Dear Dr. Doi,
Thank you for sharing your work. I appreciate the initiative of replacing ‘statistical significance’ with ‘statistical divergence.’ After a first glance, I present some major criticisms that I hope are constructive.
“Although Fisher’s framework was one of inference, Jerzy Neyman and Egon Pearson tried to move this to a decision framework later on 5 . Regardless of framework, at its core, the p value is a measure of validity of the chosen hypothesis as a source of the study data.”

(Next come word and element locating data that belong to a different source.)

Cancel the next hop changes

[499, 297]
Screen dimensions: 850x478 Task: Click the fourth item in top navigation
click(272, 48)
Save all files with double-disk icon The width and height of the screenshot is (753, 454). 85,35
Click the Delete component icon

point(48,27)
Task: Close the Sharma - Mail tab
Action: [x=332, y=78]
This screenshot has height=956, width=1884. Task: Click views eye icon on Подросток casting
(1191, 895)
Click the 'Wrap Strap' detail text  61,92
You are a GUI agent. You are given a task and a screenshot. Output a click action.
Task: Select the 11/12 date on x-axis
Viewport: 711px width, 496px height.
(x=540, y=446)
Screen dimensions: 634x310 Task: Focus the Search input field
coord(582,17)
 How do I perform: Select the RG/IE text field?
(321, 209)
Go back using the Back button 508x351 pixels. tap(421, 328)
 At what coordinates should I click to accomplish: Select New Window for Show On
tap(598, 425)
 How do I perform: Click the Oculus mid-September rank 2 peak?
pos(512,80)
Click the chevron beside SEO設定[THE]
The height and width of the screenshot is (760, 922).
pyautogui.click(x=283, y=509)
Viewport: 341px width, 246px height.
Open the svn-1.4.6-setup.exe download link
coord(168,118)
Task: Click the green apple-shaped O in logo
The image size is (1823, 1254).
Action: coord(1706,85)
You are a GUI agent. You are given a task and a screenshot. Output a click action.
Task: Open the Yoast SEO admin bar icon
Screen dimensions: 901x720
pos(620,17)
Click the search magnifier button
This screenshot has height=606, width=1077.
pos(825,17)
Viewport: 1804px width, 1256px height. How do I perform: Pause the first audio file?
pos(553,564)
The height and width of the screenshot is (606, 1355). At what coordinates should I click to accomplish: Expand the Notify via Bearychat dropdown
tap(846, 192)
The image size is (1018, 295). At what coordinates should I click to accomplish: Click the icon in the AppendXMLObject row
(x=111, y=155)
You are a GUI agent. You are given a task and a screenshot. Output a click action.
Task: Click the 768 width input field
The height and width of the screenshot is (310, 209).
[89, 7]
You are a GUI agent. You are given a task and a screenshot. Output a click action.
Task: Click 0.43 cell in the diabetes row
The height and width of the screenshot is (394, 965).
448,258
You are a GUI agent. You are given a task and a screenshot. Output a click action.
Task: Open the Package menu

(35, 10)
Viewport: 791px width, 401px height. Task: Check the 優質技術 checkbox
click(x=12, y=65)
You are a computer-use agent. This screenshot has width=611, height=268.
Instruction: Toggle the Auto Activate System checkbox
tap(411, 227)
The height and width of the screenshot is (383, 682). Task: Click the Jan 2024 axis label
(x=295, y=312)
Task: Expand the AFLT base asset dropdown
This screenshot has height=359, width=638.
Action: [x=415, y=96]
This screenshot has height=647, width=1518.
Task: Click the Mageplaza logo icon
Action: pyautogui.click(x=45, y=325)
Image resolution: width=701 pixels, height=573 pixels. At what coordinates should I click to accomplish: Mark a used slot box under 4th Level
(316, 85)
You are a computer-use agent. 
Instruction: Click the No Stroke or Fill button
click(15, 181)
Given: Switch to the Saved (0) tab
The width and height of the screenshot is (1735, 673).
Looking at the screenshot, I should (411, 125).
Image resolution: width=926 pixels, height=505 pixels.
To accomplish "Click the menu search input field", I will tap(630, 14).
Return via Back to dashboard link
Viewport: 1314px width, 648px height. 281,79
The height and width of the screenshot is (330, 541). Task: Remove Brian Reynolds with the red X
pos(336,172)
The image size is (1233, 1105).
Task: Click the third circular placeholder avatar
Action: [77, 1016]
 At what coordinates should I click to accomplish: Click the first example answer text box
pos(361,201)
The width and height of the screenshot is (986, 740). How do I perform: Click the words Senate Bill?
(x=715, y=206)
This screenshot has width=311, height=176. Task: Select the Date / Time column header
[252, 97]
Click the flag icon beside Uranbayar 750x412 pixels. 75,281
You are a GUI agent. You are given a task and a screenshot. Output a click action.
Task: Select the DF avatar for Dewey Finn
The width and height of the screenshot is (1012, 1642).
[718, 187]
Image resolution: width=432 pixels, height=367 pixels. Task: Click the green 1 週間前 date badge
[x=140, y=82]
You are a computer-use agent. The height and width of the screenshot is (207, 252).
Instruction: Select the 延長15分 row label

I believe two key issues must be emphasized. First, the P-value is derived from a model presumed to be perfectly valid before calculation. Thus, the validity of the very P-value as a measure of the relationship between the data and a specific mathematical hypothesis (e.g., the null hypothesis) is conditional on the plausibility of the remaining assumptions that make up the chosen model (e.g., data normality, absence of outliers, linearity, etc). Moreover, there could be numerous different models (and therefore hypotheses) capable of yielding similar P-values (and these P-values cannot ‘tell us’ which of such models is more - or less - valid). Consequently, considering the P-value as a measure of the validity of a mathematical hypothesis as the source of the observed, numerical data is an overestimation of its capabilities. This problem further amplifies when assessing a scientific hypothesis (e.g., absence of a drug effect), since the underlying validity request encompasses scientific and epistemological assumptions (e.g., absence of human bias, appropriate study design, correct setting of measurement instruments).
Secondly, the Neyman-Pearson decision P-value is not designed to provide information about the contextual properties or characteristics of the chosen hypothesis: it is merely an intermediate tool for making a decision based on a rule of behavior - disconnected from the statistical evidence of the individual study - that gains practical significance (i.e., to limit Type I errors to α*100%) only through a high number of valid, equivalent replications. As recently shown by @Sander, it is essential to clearly distinguish between the divergence P-value and the decision P-value, not only for semantic reasons but also for procedural ones (e.g., the inadequacy of the latter in TOST procedures) [1].
In light of this, I propose that the sentence under consideration and all similar expressions or concepts be removed or substantially reformulated.
“For clarity we propose the following use of the terms: a) Statistically divergent: When the p-value is less than the divergence level (e.g. two sided p < α). b) Statistically non-divergent: When the p-value is greater than or equal to the divergence level (e.g.,two sided ≥ α). c) Non-divergent interval (nDI): The interval associated with the stated divergence level, usually 95%. d) Continuum of p-values: represents the degree of divergence of the hypothesized model with the data, usually trichotomized44 to no, weak and strong divergence. Divergence can also be used to indicate distance from the divergence threshold e.g. approaching statistical divergence.”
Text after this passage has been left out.